Not spoken of yet is the technological progress gone berserk in reference to the implements of war — atomic bombs, napalm, lands mines, cluster bombs, etc, in the wars between people. (As far as any new technology related to peace goes, not much is looked for in that direction.) Technological progress has gone equally berserk in the war on the environment in general, with practices such as fracking and mountaintop removal, to name two of many. It starts to become obvious to intelligent thinking that Pleistocene peoples, hunters and gatherers, had a far higher quality of life than we have today. Safer, saner, more efficient, and obviously closer to nature and more personal.
What we seem to be building towards here is a technologically implicated cataclysm that will make Vietnam and Chernobyl look like child’s play. What may issue forth out of such a cataclysm is unimaginable. It will at minimum mean that human societies will have to take a few, maybe many steps backwards, technologically speaking. Whether we can do that remains to be seen. The cataclysm itself looks like a sure thing.
A wise New Englander living in the 1800s once wrote: “Men have become the tools of their tools.” But I suppose there is no turning back until we are absolutely forced to. Something gained and something lost. More loss than gain, in my opinion. I am glad that we did not have cell phones when I thru-hiked the Appalachian Trail. That would have ruined it for me. I did not want to be always tethered to mankind, but to be as free and independent as possible.

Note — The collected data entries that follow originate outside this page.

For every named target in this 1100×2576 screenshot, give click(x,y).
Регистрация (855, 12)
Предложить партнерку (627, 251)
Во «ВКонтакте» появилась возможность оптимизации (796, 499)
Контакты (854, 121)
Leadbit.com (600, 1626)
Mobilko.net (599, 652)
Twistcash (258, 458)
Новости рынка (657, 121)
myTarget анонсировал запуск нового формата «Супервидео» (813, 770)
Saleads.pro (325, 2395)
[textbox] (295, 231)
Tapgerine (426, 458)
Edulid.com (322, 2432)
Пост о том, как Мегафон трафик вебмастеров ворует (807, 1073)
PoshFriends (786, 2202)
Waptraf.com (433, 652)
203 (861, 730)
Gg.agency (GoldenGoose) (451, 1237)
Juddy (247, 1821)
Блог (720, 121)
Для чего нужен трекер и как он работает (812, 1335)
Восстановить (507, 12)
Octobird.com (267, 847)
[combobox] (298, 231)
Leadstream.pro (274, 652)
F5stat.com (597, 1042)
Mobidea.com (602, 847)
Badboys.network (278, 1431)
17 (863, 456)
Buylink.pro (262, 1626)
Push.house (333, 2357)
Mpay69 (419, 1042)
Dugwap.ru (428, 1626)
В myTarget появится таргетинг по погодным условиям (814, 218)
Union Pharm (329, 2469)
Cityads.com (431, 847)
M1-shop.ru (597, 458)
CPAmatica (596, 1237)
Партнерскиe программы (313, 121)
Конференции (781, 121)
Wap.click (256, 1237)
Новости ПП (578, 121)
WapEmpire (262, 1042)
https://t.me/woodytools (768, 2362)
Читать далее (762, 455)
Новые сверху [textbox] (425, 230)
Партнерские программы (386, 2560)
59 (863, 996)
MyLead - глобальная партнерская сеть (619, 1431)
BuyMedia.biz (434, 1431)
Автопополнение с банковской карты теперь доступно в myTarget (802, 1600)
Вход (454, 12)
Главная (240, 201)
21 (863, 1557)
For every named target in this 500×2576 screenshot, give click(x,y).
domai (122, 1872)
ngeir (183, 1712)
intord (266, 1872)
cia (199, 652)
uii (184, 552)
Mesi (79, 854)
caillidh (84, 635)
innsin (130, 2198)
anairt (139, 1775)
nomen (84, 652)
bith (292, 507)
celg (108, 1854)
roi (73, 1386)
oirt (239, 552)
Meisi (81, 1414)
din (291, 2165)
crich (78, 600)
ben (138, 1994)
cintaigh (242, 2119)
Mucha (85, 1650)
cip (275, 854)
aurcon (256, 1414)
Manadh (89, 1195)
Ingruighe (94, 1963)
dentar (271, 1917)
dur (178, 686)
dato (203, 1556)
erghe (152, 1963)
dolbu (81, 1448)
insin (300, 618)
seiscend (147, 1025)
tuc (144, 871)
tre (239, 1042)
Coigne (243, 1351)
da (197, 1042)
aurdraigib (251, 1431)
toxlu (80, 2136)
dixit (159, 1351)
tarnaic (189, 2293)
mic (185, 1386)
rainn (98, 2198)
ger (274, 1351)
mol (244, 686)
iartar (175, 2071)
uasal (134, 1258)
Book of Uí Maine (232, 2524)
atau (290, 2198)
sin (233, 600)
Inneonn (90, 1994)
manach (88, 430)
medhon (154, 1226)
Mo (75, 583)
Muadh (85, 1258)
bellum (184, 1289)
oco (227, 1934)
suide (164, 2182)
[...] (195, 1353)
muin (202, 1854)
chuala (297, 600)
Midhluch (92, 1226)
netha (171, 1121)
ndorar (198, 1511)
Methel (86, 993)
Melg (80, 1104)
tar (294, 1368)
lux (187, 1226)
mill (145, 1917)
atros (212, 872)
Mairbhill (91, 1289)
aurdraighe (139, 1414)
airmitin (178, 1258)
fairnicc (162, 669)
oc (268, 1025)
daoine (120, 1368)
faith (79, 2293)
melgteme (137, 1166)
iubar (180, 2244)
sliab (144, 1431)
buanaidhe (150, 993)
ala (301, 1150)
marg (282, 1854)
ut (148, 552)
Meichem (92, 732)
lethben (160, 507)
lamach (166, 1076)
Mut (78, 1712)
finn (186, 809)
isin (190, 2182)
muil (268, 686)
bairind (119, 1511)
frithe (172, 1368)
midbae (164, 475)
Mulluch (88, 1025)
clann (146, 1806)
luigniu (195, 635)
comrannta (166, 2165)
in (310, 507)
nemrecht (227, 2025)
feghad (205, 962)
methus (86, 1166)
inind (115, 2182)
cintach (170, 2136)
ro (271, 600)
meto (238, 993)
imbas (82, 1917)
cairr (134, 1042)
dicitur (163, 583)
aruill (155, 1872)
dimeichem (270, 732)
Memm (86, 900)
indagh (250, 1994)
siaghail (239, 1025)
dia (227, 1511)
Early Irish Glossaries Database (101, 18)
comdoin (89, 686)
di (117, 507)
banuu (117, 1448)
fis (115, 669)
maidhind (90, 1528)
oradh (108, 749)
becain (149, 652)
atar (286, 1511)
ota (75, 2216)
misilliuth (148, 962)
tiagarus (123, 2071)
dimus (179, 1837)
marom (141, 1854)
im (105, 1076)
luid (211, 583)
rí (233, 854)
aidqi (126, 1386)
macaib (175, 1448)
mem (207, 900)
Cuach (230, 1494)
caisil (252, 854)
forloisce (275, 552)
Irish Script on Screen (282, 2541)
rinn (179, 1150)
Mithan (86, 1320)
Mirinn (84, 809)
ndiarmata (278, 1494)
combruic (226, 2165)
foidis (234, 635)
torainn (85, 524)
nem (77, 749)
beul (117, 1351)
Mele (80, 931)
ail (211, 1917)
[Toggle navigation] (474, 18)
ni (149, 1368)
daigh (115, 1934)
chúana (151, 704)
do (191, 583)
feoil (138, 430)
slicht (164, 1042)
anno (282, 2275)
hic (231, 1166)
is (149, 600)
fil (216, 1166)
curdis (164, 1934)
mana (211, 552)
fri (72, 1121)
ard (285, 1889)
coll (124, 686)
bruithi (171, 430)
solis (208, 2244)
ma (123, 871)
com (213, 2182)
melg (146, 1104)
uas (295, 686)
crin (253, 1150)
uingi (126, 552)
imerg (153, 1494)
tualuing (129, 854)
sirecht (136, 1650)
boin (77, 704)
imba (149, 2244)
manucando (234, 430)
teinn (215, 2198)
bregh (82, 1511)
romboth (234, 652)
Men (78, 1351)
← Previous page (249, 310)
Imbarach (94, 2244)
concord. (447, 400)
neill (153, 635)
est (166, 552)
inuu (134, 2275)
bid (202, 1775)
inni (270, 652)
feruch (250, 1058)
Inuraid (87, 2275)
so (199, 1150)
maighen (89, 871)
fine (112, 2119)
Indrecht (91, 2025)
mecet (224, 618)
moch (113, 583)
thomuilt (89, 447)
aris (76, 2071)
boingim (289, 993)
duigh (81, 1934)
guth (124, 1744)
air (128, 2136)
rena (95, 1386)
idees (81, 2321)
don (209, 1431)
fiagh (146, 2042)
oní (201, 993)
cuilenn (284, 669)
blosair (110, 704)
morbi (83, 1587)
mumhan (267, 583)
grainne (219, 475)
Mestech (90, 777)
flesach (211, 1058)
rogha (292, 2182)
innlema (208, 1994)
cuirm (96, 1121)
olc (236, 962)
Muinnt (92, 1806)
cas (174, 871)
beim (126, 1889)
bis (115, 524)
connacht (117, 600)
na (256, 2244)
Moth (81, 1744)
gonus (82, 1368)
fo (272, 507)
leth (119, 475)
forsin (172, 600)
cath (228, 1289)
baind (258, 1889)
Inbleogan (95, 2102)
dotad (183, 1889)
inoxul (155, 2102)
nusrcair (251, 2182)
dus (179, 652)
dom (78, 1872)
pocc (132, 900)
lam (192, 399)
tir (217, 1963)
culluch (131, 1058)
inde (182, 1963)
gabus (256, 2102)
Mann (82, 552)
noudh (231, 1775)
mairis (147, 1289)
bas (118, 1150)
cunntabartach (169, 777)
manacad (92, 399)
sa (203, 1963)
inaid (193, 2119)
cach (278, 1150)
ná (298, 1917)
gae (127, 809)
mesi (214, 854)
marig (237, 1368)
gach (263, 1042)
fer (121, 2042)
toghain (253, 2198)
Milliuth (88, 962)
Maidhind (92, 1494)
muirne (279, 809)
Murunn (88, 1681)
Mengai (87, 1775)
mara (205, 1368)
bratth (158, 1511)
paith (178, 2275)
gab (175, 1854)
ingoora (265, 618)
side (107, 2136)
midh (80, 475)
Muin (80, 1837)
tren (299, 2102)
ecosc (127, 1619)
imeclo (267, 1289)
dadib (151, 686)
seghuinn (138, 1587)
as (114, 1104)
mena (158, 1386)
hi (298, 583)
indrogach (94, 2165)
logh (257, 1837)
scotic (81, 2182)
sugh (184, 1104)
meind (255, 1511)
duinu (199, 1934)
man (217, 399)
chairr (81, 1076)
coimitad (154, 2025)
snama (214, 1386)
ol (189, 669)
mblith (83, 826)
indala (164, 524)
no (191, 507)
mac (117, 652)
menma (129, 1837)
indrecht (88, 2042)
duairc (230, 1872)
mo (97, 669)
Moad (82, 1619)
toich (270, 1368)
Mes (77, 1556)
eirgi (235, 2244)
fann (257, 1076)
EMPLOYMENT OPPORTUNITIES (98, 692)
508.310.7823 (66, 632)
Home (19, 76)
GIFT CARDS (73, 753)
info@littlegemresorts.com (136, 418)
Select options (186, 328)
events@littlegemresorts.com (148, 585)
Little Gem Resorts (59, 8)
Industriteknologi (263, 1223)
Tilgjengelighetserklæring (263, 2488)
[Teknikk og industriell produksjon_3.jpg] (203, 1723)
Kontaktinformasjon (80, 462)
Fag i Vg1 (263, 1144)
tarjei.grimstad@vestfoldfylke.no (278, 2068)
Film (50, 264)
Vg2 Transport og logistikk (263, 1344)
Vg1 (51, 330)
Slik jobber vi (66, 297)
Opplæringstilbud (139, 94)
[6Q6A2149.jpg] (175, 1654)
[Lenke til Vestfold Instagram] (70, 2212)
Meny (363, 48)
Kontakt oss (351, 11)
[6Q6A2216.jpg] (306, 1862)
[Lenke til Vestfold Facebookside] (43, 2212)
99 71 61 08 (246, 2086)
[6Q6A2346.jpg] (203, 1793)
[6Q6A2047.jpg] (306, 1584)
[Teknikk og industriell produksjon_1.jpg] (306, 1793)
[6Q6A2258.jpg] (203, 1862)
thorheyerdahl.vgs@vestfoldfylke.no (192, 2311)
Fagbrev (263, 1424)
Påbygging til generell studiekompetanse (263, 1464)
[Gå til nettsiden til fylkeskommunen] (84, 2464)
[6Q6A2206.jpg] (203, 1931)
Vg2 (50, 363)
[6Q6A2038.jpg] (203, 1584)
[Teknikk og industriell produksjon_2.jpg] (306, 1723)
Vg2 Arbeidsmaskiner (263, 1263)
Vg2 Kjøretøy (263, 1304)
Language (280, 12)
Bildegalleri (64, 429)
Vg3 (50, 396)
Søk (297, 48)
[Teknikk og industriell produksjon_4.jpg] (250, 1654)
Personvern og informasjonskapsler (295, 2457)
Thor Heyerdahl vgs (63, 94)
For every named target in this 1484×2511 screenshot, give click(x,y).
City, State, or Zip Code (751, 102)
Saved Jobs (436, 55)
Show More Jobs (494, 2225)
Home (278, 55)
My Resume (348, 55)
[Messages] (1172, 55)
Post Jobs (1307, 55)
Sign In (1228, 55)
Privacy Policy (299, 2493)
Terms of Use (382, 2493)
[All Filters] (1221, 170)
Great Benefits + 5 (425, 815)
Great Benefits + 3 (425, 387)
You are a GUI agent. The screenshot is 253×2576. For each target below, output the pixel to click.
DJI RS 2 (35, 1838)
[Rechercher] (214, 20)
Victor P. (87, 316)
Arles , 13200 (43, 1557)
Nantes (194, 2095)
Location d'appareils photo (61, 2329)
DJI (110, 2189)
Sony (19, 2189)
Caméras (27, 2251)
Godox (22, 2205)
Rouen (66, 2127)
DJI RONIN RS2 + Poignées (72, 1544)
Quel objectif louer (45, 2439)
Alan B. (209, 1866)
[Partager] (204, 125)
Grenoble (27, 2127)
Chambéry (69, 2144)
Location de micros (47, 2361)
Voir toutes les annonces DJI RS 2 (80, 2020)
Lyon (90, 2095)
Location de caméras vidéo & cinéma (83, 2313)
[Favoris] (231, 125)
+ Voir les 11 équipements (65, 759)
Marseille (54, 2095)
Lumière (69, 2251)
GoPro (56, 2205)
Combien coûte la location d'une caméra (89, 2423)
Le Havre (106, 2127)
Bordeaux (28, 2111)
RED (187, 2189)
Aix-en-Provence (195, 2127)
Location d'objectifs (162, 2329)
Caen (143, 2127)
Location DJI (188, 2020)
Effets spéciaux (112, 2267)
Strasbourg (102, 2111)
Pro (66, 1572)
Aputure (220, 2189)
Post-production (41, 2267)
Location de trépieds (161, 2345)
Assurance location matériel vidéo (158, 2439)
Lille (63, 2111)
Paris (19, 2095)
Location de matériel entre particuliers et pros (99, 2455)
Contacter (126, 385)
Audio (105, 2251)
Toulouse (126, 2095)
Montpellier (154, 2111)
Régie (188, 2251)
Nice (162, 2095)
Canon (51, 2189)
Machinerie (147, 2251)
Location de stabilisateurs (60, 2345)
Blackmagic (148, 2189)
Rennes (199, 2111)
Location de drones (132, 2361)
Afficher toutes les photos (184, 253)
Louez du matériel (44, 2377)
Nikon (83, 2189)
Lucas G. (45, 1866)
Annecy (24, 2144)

Of course, ingrained in all of our “advancements” is the nature of human recklessness. As a species, we like to go fast, we like to flirt with death and, as the pornography industry has become synonymous with the development of internet, with sex. Our need for speed and our stumbling sprint toward the giant of death has meant that we use technology to enhance our ability to produce new, more “advanced,” technologies even faster–as computer chips become smaller, they also become more efficient, and faster. Ergo, we are able to pack our tiny lives with more tiny things that shove our major themes and mental faculties outside the margins.
What a fantastic, not in value but in scale, reversal. When you were writing for the Charlestown Gazette, if you might have walked to work with a hunk of plastic and silicon in tow, you might have been ogled by mysterious (dare I say, jealous?) stares. Now, walking around with a book or folded newspaper tucked under one arm is met with bedazzled eyes, with maybe a feint whispering of “what is he trying to prove?” from the hipster kid scrolling through the scentless cyber-pages of Animal Farm on his Kindle.
The sound of a pages being turned in the library has been replaced by the incessant pecking of plastic keys; double-click, copy, paste, make note, click, save document… and so it goes, even the fading luminescence of a highlighter has been extinguished, along with the twilight of our critical faculties.
Since you’re willing to exempt some uses of technology from condemnation, let’s take a moment to praise resulting medical progress, 911, and cell phones that allow rescuers to get the scenes of crimes, floods, accidents, fires–all sorts of emergencies–in time to save lives. How many lives, I wonder, have been saved because someone had a cell phone at the scene of a car accident?
Of course, Keith, the obvious caveat to your hypothetical question is one also has to wonder how many lives may be spared from car accidents, if cars did not exist.